» **ABOUT THIS EXERCISE**: Your answer should be the lines of the material that include the word "agent".
*** Begin section ***
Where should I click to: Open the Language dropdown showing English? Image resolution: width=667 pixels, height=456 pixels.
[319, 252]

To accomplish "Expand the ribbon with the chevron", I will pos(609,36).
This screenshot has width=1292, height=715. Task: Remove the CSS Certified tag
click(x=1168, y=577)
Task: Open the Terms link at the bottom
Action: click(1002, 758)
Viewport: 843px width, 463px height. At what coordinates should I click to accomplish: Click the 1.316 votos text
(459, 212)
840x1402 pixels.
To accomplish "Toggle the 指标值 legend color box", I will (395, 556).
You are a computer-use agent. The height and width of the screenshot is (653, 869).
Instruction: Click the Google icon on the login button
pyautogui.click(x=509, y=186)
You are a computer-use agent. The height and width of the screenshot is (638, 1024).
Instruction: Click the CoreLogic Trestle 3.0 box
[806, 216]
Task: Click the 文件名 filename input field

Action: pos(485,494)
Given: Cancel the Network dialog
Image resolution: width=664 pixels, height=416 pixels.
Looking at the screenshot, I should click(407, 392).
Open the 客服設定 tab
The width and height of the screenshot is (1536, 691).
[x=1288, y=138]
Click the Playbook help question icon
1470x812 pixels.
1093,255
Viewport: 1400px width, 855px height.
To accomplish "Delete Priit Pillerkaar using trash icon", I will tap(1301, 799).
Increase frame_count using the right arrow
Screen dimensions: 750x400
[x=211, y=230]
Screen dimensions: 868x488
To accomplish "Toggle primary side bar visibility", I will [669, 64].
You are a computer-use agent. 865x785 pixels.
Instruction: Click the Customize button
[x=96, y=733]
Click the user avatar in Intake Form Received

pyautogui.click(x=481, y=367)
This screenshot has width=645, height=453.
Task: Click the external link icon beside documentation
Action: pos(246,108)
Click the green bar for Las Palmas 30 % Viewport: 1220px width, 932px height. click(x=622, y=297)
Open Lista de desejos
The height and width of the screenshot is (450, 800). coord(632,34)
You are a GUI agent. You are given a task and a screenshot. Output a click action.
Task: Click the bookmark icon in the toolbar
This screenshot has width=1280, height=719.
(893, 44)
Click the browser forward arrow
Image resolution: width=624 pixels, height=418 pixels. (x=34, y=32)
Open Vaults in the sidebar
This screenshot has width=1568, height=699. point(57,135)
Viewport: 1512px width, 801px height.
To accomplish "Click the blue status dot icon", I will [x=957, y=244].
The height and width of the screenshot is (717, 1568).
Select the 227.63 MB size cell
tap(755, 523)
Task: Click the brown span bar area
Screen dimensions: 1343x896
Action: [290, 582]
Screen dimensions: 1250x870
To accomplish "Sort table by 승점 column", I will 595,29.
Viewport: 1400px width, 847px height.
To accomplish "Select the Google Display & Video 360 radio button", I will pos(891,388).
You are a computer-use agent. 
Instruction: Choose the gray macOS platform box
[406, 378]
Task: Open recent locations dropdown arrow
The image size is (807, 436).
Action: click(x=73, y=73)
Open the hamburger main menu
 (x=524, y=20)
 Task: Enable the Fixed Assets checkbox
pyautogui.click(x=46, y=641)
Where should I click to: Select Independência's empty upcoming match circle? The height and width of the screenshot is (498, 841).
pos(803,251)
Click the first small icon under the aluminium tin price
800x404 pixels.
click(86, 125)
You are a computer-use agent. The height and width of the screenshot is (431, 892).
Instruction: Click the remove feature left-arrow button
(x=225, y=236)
*** End section ***
» **EXERCISE RESULT**:
You are a computer-use agent. The height and width of the screenshot is (653, 869).
You are a computer-use agent. The height and width of the screenshot is (638, 1024).
You are a computer-use agent. 865x785 pixels.
You are a GUI agent. You are given a task and a screenshot. Output a click action.
You are a computer-use agent. 
You are a computer-use agent. The height and width of the screenshot is (431, 892).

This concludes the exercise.